***** Input data *****

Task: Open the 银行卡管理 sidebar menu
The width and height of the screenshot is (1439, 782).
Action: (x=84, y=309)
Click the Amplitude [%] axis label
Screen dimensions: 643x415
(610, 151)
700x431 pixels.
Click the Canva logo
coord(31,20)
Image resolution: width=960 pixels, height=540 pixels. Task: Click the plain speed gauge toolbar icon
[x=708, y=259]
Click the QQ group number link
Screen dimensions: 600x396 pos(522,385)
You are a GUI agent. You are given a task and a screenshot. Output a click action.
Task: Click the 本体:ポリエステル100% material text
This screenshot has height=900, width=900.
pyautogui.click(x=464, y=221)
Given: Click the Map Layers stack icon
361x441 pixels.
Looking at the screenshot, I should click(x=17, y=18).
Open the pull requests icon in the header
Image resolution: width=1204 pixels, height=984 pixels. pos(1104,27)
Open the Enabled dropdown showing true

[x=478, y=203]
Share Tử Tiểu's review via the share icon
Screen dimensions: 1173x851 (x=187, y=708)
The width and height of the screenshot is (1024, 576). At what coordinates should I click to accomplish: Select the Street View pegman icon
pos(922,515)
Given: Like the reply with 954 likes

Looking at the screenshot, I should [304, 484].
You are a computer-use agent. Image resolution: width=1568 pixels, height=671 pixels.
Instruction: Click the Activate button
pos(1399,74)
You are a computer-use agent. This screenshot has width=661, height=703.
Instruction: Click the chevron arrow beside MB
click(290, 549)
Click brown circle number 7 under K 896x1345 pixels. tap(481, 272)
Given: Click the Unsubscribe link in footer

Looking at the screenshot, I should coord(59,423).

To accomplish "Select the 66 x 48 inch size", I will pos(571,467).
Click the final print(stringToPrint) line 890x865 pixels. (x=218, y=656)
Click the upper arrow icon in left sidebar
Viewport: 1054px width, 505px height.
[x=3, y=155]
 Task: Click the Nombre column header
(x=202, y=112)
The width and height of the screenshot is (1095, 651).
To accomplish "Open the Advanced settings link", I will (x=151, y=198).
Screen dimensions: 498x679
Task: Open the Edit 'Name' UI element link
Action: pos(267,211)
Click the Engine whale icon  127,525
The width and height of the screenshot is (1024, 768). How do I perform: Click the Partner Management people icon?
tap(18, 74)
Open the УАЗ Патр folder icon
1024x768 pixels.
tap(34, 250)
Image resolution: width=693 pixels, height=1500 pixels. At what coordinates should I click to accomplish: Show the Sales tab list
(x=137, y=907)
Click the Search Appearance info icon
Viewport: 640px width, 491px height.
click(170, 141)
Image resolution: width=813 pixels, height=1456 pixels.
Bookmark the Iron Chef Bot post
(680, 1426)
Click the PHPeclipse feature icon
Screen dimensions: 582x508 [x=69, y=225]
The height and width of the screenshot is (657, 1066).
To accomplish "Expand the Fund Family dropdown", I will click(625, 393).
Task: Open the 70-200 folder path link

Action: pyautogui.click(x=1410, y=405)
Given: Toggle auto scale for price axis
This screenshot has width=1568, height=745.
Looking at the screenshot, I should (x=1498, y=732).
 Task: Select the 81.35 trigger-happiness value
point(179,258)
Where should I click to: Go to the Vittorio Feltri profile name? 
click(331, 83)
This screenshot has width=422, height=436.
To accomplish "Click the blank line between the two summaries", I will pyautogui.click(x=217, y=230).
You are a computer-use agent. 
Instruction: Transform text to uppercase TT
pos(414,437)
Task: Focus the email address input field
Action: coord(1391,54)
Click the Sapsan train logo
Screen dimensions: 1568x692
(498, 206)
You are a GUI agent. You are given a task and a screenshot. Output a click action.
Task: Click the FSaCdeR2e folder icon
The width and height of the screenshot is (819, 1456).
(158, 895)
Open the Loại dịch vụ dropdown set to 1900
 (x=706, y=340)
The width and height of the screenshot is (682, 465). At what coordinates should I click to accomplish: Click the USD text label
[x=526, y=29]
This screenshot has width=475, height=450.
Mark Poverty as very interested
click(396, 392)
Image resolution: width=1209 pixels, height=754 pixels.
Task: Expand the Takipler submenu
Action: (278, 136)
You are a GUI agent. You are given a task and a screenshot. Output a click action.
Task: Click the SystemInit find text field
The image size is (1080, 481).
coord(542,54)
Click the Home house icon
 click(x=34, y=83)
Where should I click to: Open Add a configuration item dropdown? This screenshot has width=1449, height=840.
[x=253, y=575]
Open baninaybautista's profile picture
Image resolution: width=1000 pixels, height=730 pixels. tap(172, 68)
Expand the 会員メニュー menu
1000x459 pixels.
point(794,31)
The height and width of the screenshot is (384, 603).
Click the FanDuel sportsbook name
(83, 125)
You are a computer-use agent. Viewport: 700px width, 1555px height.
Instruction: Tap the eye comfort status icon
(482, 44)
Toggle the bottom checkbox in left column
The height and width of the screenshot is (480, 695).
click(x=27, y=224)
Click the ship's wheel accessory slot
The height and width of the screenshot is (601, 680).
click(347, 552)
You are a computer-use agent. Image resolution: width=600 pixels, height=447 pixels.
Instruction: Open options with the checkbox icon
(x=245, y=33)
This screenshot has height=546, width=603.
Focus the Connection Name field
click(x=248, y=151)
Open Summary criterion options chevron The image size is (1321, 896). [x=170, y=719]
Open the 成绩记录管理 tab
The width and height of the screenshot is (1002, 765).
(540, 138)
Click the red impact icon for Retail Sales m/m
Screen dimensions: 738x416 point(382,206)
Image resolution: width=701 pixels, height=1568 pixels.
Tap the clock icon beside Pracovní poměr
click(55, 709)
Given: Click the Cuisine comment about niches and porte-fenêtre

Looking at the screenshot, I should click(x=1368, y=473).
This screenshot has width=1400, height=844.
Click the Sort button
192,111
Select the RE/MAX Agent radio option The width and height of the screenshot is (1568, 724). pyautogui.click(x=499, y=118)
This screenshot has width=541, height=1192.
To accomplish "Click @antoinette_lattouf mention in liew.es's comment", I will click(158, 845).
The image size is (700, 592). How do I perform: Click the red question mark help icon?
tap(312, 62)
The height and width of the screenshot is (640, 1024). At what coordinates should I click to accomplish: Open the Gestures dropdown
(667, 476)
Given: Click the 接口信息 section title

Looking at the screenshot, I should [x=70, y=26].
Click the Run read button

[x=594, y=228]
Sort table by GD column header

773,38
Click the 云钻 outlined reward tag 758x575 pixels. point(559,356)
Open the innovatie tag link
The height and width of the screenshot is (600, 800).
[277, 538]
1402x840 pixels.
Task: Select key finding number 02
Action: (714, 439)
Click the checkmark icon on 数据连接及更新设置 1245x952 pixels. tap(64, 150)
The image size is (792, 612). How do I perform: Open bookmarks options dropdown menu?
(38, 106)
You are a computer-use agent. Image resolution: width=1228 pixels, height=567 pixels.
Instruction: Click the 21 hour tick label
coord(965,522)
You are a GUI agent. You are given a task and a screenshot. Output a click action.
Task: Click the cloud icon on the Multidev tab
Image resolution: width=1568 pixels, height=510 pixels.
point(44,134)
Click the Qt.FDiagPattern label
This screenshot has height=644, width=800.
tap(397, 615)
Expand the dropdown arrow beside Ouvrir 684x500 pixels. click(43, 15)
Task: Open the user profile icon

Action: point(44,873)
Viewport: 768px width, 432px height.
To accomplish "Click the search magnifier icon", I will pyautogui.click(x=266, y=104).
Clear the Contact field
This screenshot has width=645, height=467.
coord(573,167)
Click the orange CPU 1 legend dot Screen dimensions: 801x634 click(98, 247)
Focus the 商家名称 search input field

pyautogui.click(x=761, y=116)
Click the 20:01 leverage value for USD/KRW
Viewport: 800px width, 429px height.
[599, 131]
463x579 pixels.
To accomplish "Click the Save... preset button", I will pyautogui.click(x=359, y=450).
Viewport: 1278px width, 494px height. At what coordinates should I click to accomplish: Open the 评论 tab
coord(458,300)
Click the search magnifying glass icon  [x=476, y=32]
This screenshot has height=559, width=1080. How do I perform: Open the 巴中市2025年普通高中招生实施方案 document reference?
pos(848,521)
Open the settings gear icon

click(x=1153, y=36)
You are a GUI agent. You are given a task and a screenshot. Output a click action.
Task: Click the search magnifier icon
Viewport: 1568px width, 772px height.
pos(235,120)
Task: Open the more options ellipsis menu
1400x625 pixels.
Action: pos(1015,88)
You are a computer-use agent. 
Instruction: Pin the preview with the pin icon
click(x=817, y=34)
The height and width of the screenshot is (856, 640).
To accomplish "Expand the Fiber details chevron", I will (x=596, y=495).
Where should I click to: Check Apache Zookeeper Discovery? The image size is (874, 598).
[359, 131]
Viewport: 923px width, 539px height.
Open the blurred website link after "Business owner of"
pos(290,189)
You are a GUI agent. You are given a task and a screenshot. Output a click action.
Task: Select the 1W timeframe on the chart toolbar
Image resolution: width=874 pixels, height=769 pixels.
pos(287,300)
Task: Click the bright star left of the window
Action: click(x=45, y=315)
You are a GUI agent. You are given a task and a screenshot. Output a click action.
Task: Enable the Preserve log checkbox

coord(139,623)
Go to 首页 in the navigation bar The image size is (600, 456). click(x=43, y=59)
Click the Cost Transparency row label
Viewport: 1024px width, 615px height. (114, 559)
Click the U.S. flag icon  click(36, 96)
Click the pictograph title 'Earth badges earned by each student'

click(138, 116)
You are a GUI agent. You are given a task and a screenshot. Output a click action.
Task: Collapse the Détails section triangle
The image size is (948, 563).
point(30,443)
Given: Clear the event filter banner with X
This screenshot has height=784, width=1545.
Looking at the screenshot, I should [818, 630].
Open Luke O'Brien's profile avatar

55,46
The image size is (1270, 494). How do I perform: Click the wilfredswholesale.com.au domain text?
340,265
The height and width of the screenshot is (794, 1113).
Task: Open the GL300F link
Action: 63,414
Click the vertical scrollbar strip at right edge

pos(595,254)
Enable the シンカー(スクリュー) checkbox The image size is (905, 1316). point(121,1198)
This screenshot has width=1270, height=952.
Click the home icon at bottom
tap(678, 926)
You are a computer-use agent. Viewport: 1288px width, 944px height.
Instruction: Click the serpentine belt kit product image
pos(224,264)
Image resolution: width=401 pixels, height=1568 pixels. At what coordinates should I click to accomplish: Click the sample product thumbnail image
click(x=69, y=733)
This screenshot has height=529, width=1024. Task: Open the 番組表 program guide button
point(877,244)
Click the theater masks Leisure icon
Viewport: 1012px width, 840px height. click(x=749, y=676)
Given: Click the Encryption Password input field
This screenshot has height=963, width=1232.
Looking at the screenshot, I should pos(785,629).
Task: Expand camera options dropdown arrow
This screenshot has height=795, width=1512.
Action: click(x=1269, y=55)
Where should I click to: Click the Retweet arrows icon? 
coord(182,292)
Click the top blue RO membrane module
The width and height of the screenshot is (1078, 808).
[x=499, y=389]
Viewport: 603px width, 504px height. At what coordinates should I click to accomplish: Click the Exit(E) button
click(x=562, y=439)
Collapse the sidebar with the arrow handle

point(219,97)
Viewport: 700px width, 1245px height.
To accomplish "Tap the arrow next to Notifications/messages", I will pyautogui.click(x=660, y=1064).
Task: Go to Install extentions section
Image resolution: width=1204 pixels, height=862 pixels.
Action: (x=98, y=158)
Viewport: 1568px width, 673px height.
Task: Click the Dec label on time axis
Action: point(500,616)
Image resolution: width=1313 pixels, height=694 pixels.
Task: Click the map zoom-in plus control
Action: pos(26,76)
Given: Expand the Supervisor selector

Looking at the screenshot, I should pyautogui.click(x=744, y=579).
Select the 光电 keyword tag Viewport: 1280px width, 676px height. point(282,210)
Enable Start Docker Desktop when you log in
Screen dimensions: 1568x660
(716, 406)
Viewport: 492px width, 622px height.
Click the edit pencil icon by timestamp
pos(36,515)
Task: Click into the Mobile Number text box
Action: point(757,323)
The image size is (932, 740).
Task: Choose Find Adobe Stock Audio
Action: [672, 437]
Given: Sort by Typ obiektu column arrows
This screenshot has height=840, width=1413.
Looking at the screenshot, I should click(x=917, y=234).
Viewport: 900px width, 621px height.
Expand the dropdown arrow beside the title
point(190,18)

*****

Exercise brief -> Please transcribe only the lines in the records above running from the line that has "This screenshot has height=900, width=900." through the line that has "Click the Engine", both included, exactly as they appear.

Response ->
This screenshot has height=900, width=900.
pyautogui.click(x=464, y=221)
Given: Click the Map Layers stack icon
361x441 pixels.
Looking at the screenshot, I should click(x=17, y=18).
Open the pull requests icon in the header
Image resolution: width=1204 pixels, height=984 pixels. pos(1104,27)
Open the Enabled dropdown showing true

[x=478, y=203]
Share Tử Tiểu's review via the share icon
Screen dimensions: 1173x851 (x=187, y=708)
The width and height of the screenshot is (1024, 576). At what coordinates should I click to accomplish: Select the Street View pegman icon
pos(922,515)
Given: Like the reply with 954 likes

Looking at the screenshot, I should [304, 484].
You are a computer-use agent. Image resolution: width=1568 pixels, height=671 pixels.
Instruction: Click the Activate button
pos(1399,74)
You are a computer-use agent. This screenshot has width=661, height=703.
Instruction: Click the chevron arrow beside MB
click(290, 549)
Click brown circle number 7 under K 896x1345 pixels. tap(481, 272)
Given: Click the Unsubscribe link in footer

Looking at the screenshot, I should coord(59,423).

To accomplish "Select the 66 x 48 inch size", I will pos(571,467).
Click the final print(stringToPrint) line 890x865 pixels. (x=218, y=656)
Click the upper arrow icon in left sidebar
Viewport: 1054px width, 505px height.
[x=3, y=155]
 Task: Click the Nombre column header
(x=202, y=112)
The width and height of the screenshot is (1095, 651).
To accomplish "Open the Advanced settings link", I will (x=151, y=198).
Screen dimensions: 498x679
Task: Open the Edit 'Name' UI element link
Action: pos(267,211)
Click the Engine whale icon  127,525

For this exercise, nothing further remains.